Based on Erik Skjoldbjaerg’s Norwegian original from 1997, the story follows a seasoned Los Angeles homicide detective who flies to the sleepy town of Nightmute, Alaska, to help the inexperienced locals investigate the brutal murder of a high school girl. The detective, played by that venerable movie cop Al Pacino, finds himself inescapably blackmailed by the killer, creepily realized by Robin Williams. On that hook, the film was released during the summer movie season of 2002 and made substantial profits worldwide for its producers at Section Eight, Steven Soderbergh and George Clooney’s former production company. The reviews overall were positive, many arguing that Nolan’s film surpassed the original. And indeed it does. But time and Nolan’s popular subsequent efforts—his Dark Knight Trilogy, The Prestige, and Inception—have slowly eclipsed Insomnia, leaving it unduly forgotten since its release. After all, there are no superheroes, no magic tricks, and no dreams-within-a-dream, just a morality tale disguised as a detective thriller.
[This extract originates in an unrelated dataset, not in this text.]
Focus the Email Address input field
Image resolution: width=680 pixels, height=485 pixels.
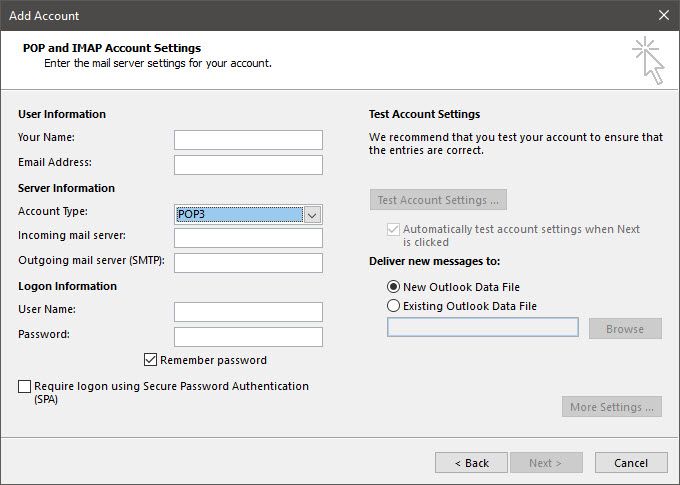(248, 165)
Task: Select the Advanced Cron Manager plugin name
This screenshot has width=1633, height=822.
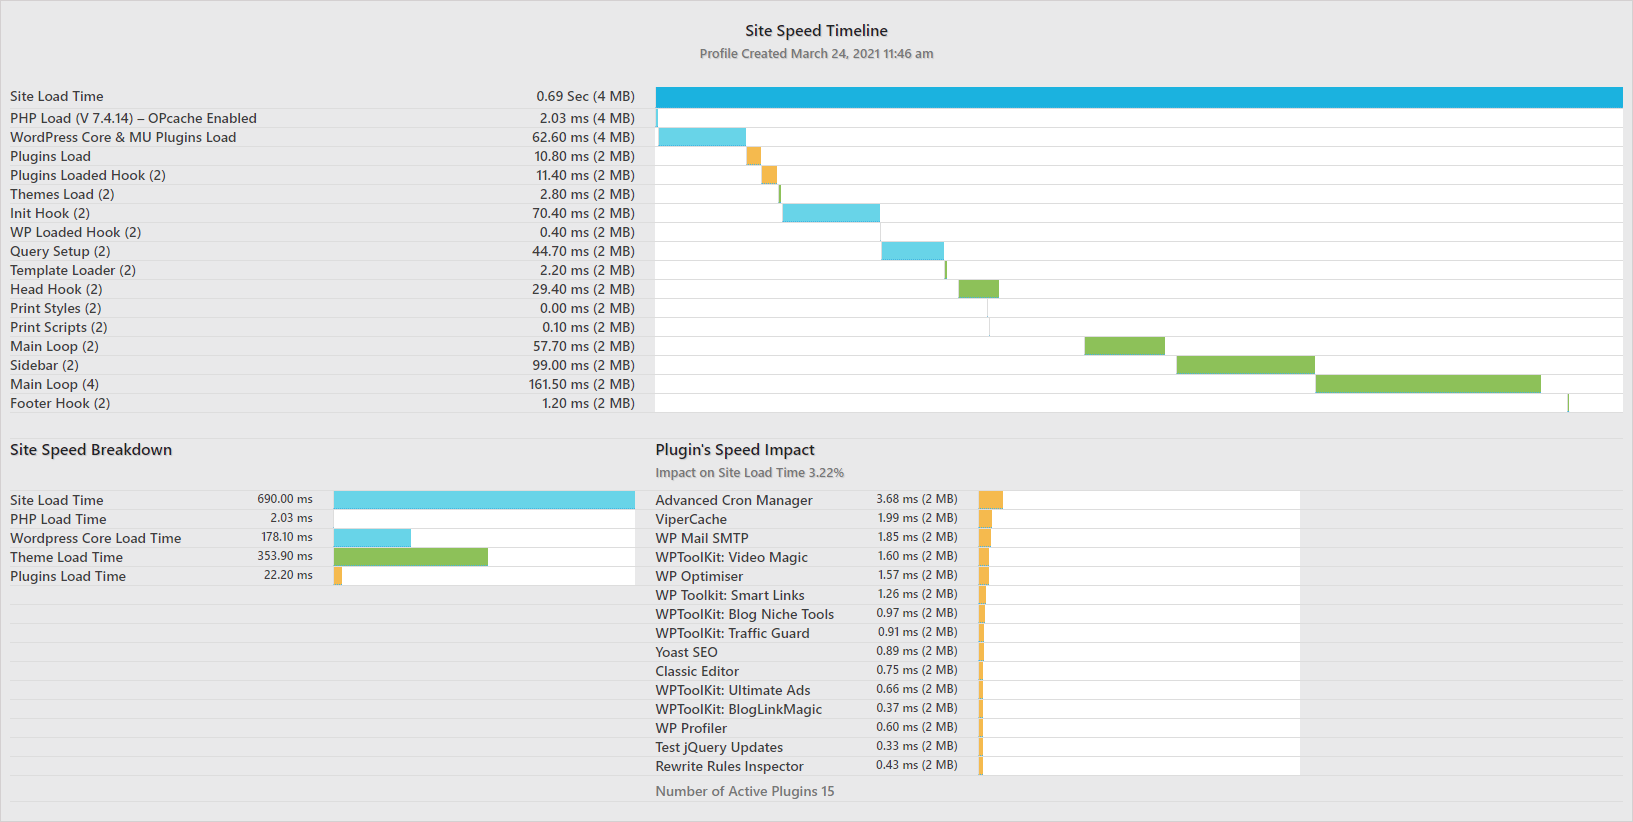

Det. Will Dormer (Pacino) agrees to his Alaskan manhunt to escape the burning magnifying glass of Internal Affairs back home. They have good reason to believe Dormer is guilty of planting evidence to secure convictions, and his partner Hap Eckhart (Martin Donovan) wants to cut a deal to save himself jail time. But if Dormer’s offenses in the name of crimefighting, committed with the best intentions, are exposed, then I.A. will begin looking into his past cases, and potentially a whole slew of convicted killers and rapists will go free. When Dormer and Eckhart arrive in Nightmute, they’re enthusiastically greeted by local officer Ellie Burr (Hilary Swank, a pinnacle of innocence and virtue), who studied Dormer’s cases at the academy and worships the man’s legacy. Along with a smarmy local lead detective (Nicky Katt), Burr hands over the case of the murdered 17-year-old Kate to Dormer, who quickly sizes up their killer’s profile. The perpetrator isn’t the victim’s angry, abusive high school boyfriend as everyone seems to think; it’s her mystery out-of-town “friend” who no one seems to know—a meticulous first-time killer who washed Kate’s hair and clipped her fingernails before dumping her body.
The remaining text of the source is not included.